Офицер остался невозмутим.
– Послушайте, - спокойно сказал он в сторону двери.
– Не советую вам дергаться. Некая Интиль в наших руках. Такая смелая и такая неосторожная девушка. Слово "заложник" вам знакомо? Вы слышите?
– Негодяи!
– донеслось из комнаты.
– Значит, знаете, - меланхолически заключил офицер.
– Тогда сообщаю свои условия. Если вы не прекратите шалить или попытаетесь скрыться, мы начнем делать вашей знакомой специальный маникюр. Сегодня ампутируем один палец, завтра - второй. И так далее... Когда кончатся пальцы, примемся за руки и ноги. А потом...
Дверь гостиной открылась, и в прихожую вышел Владимир. Глаза его были налиты кровью, лицо исцарапано, рукав рубахи держался на нескольких нитках.
– Какие же вы жестокие животные!
– воскликнул он с беспредельным презрением.
Лицо офицера озарилось улыбкой.
– О нет, - возразил он, покачивая головой, словно ванька-встанька.
– Мы - люди, высшее порождение Логоса, венец творения. Я не жесток. Просто сферы наших интересов очень жестко пересеклись. Оба мы выиграть не можем. Что для одного из нас выигрыш, для другого - проигрыш. Вся жизнь человеческая - игра, и любое действие оборачивается выигрышем или проигрышем. Даже смерть можно рассматривать как проигрыш, только окончательный.

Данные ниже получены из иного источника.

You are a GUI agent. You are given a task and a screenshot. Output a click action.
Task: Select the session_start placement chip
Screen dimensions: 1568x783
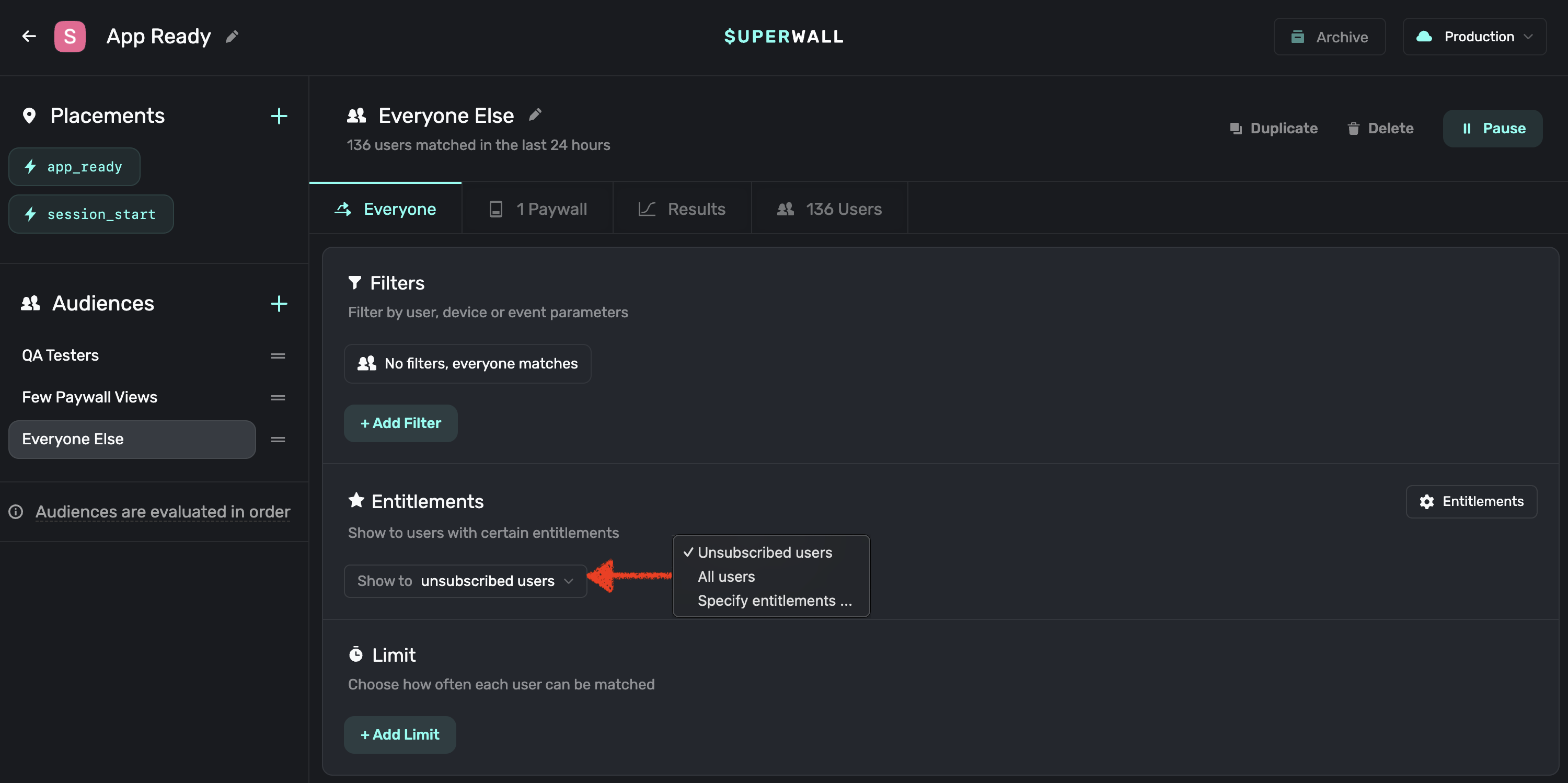[91, 214]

– Это для меня внове, - заметил Владимир.
– Палач-философ.
– Я не обижаюсь. Я действительно философ и в вашем понимании - палач. Это совсем не унижает меня. Всегда существовали и будут существовать добро и зло. Они неразделимы, как свет и тень. Они всегда ходят рука об руку и всегда борются. То зло побеждает, то добро. Но окончательно победить друг друга они не могут. Если такое случится, нарушится Вселенское равновесие и в ужасной катастрофе исчезнут люди и миры. Злу, как и добру, нужны служители. Раз ни то, ни другое не может победить, безразлично, чему служить. Но злу служить выгоднее.